**Quoted passage**
“I always knew that I wanted to work in some type of helping field,” said New York State School Counselor of the Year Carla Young. As an undergraduate and graduate student, she participated in as many internships, volunteer projects, and job shadow opportunities as she could — in a kindergarten classroom, a mental health association, a human resources office, even a maximum security prison, to explore different career paths. She originally enrolled in Russell Sage College’s Forensic Mental Health master’s program, expecting to pursue a career in corrections counseling, but an internship with a school counselor inspired her to switch to Sage’s Professional School Counseling master’s program

Today, Young is a middle school counselor at Bethlehem Central School District, just outside of Albany, New York; an adjunct professor in Sage’s school counseling program; the leader of Ethical Edge SEL Consulting Services (SEL stands for Social Emotional Learning); and the New York State School Counseling Association’s School Counselor of the Year (one of her former graduate students, now a colleague, nominated her for the award from the NYS School Counseling Association!)

In the following Q & A she shares what she enjoys about her work, the initiatives that helped her stand out for statewide recognition, and how she continues to learn from her graduate students. 

(And yes, she is always encouraging her elementary-through-master’s degree students to get as much hands-on experience as possible: “That really helped me to narrow down what I wanted to do.”)

What was it about your school counseling internship that inspired you to switch to a School Counseling graduate program?

I was finishing up my internship at Dannemora prison, and I really loved that, but the more I got into it, I started to see that every day would be the same. 

School counseling is a nice combination of a lot of different things. Sometimes it’s meetings and talking to adults all day. Sometimes it’s presentations, sometimes it’s meeting individually with kids, sometimes a group of kids. You’re in a school, so there’s the fun stuff of the school plays and the clubs. 

I really liked the interaction with the students, and also the variety of every day being a little bit different.

The role is changing! When I first started, school counselors were really not in the classroom that much, and I’m glad that it has changed to be more interactive with all the kids.

You joined the Bethlehem School District shortly after you received your master’s degree from Russell Sage. Tell me about your work there.

**What you should do**
Copy word for word the portion of the interview that opens with the words "Today, Young is" and ends with "her graduate students.". Rely on the interview alone.

**Information provided**
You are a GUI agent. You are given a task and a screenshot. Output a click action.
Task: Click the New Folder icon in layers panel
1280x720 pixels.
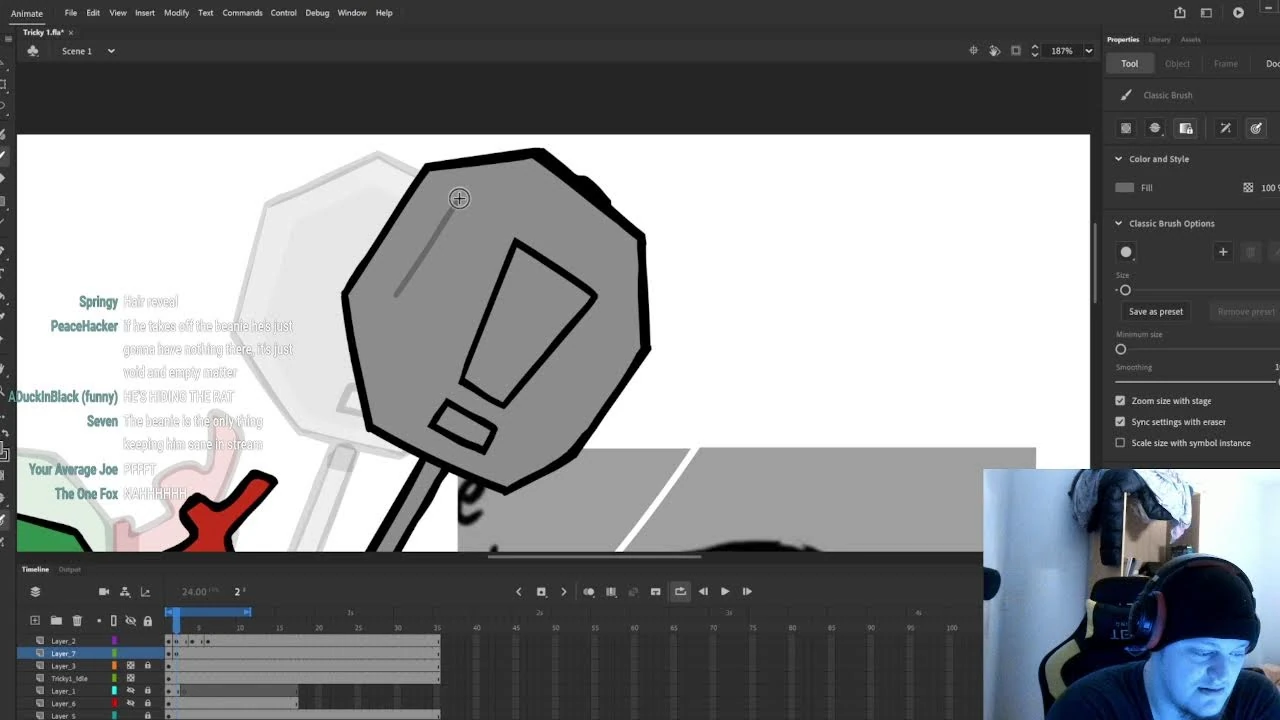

**Reply to the task**
Today, Young is a middle school counselor at Bethlehem Central School District, just outside of Albany, New York; an adjunct professor in Sage’s school counseling program; the leader of Ethical Edge SEL Consulting Services (SEL stands for Social Emotional Learning); and the New York State School Counseling Association’s School Counselor of the Year (one of her former graduate students, now a colleague, nominated her for the award from the NYS School Counseling Association!)

In the following Q & A she shares what she enjoys about her work, the initiatives that helped her stand out for statewide recognition, and how she continues to learn from her graduate students.